Deliverable: A one-to-two sentence response.



Training a tokenizer on UTF-8 encoded bytes is preferred because it's a variable-length encoding that efficiently represents common characters with fewer bytes, resulting in a more compact vocabulary and faster processing. Unlike the fixed-width or wider variable-width formats of UTF-32 and UTF-16, UTF-8's design avoids unnecessary padding for frequent characters and handles the full Unicode range without introducing null bytes that can complicate text processing.

## (b) 
### Question
Consider the following (incorrect) function, which is intended to decode a UTF-8 byte string into
a Unicode string.
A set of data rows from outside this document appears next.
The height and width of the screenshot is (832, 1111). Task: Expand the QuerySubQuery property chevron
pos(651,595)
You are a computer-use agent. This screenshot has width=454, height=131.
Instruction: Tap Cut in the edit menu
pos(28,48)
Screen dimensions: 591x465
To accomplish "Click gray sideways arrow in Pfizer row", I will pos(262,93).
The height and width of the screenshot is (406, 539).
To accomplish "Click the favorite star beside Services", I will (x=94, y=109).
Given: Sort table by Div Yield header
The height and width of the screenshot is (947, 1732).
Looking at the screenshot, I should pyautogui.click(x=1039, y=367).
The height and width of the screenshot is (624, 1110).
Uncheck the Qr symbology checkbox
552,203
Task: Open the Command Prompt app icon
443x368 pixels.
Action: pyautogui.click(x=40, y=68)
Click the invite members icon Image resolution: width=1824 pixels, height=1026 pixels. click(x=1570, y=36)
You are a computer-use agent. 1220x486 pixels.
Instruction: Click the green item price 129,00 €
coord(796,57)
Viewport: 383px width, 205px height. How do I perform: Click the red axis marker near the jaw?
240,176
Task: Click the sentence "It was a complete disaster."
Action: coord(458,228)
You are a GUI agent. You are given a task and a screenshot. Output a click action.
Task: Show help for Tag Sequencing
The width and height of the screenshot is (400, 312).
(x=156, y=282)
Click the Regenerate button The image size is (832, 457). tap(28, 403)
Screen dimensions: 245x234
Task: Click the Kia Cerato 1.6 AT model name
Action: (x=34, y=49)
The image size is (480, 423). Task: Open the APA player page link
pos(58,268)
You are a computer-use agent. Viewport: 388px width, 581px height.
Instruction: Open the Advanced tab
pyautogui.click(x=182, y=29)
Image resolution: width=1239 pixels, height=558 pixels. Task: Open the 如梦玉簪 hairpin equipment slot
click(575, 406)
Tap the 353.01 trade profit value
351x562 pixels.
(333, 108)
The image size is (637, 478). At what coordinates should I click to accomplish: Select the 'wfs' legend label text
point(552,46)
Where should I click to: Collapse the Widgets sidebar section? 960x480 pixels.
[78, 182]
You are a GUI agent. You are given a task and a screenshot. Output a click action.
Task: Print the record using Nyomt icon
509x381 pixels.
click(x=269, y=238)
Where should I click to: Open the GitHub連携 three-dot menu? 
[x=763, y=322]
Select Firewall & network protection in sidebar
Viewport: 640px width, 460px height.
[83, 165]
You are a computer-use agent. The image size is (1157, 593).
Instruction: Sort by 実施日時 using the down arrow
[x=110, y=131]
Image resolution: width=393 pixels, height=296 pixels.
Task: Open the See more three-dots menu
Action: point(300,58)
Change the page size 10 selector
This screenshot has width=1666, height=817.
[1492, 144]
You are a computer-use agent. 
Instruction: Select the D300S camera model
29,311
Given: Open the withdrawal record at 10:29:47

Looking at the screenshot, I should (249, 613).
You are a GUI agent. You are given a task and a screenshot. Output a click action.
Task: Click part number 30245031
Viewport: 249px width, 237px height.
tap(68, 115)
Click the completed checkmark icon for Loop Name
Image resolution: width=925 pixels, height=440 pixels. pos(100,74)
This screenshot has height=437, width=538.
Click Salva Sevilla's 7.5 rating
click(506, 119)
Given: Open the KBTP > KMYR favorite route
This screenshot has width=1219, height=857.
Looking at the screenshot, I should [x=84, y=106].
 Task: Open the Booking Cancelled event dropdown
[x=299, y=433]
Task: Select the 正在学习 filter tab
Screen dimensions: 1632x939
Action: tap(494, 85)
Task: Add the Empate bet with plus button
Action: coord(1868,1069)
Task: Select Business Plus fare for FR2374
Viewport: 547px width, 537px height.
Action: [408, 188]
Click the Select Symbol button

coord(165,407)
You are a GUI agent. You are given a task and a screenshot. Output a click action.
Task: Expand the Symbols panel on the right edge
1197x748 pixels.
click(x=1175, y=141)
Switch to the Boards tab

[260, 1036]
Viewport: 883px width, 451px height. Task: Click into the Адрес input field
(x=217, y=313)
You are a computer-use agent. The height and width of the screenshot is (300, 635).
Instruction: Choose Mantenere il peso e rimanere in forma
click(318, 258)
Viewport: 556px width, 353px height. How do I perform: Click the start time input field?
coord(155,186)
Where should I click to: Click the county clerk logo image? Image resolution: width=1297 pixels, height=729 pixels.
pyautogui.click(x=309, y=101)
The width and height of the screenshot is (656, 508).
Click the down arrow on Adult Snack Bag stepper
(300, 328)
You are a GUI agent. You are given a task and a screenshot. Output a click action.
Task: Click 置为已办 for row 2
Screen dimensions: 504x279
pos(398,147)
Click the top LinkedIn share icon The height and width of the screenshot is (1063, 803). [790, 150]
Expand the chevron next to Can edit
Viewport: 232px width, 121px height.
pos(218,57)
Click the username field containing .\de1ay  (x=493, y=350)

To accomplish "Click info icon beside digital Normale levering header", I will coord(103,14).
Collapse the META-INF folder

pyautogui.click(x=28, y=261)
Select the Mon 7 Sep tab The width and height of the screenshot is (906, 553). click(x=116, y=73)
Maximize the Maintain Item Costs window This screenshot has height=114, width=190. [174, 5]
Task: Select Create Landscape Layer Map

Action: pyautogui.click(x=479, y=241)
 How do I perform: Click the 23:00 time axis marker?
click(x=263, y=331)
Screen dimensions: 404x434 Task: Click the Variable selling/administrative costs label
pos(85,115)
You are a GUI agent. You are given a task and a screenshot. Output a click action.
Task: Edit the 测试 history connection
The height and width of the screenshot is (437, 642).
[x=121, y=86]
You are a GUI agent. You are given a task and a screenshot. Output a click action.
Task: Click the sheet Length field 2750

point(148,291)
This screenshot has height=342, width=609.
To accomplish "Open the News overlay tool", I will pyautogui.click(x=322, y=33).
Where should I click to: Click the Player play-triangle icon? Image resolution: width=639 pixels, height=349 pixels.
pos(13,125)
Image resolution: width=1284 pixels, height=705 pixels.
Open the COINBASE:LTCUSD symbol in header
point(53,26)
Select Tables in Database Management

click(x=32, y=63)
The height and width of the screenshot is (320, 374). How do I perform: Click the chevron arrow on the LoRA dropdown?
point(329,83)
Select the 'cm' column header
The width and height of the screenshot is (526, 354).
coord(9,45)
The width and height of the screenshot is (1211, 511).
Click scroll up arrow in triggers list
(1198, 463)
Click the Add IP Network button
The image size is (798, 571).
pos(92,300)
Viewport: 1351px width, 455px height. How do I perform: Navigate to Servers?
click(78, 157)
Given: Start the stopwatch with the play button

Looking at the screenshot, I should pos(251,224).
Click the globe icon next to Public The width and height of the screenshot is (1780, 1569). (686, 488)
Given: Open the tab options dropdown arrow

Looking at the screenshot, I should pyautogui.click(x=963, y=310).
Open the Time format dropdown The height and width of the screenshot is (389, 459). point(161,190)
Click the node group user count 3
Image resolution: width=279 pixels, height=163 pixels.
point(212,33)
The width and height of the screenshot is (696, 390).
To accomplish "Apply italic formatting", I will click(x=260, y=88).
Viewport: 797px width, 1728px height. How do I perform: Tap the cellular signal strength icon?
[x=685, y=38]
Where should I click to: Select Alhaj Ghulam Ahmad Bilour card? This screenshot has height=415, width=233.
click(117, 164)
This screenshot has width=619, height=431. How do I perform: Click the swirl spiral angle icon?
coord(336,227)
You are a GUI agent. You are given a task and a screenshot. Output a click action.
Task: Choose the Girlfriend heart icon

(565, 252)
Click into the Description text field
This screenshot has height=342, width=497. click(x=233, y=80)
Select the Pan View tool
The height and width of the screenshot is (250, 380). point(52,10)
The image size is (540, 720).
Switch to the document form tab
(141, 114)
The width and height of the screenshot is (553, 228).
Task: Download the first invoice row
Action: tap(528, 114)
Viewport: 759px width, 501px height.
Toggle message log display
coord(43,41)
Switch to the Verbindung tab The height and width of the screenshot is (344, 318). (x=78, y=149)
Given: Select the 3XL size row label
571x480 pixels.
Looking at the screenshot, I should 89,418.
Why is this function incorrect? Provide an example of an input byte string
that yields incorrect results.
```
def decode_utf8_bytes_to_str_wrong(bytestring: bytes):
    return "".join([bytes([b]).decode("utf-8") for b in bytestring])
>>> decode_utf8_bytes_to_str_wrong("hello".encode("utf-8"))
'hello'
```
Deliverable: An example input byte string for which decode_utf8_bytes_to_str_wrong pro-
duces incorrect output, with a one-sentence explanation of why the function is incorrect.



In [9]:
def decode_utf8_bytes_to_str_wrong(bytestring: bytes):
    return "".join([bytes([b]).decode("utf-8") for b in bytestring])

decode_utf8_bytes_to_str_wrong("é".encode("utf-8"))

UnicodeDecodeError: 'utf-8' codec can't decode byte 0xc3 in position 0: unexpected end of data

An example of an input byte string that fails is 'é'.encode('utf-8'), which evaluates to b'\xc3\xa9'.

This function is incorrect because it attempts to decode each byte in isolation, whereas many Unicode characters, such as 'é', are represented by multi-byte sequences in UTF-8.

## (c) 
### Question
Give a two byte sequence that does not decode to any Unicode character(s).

Deliverable: An example, with a one-sentence explanation.

The byte sequence b'\xc2\xc2' does not decode to any Unicode character.

This sequence is invalid because the first byte (\xc2) indicates the start of a two-byte character, but the second byte is another start byte rather than the required continuation byte.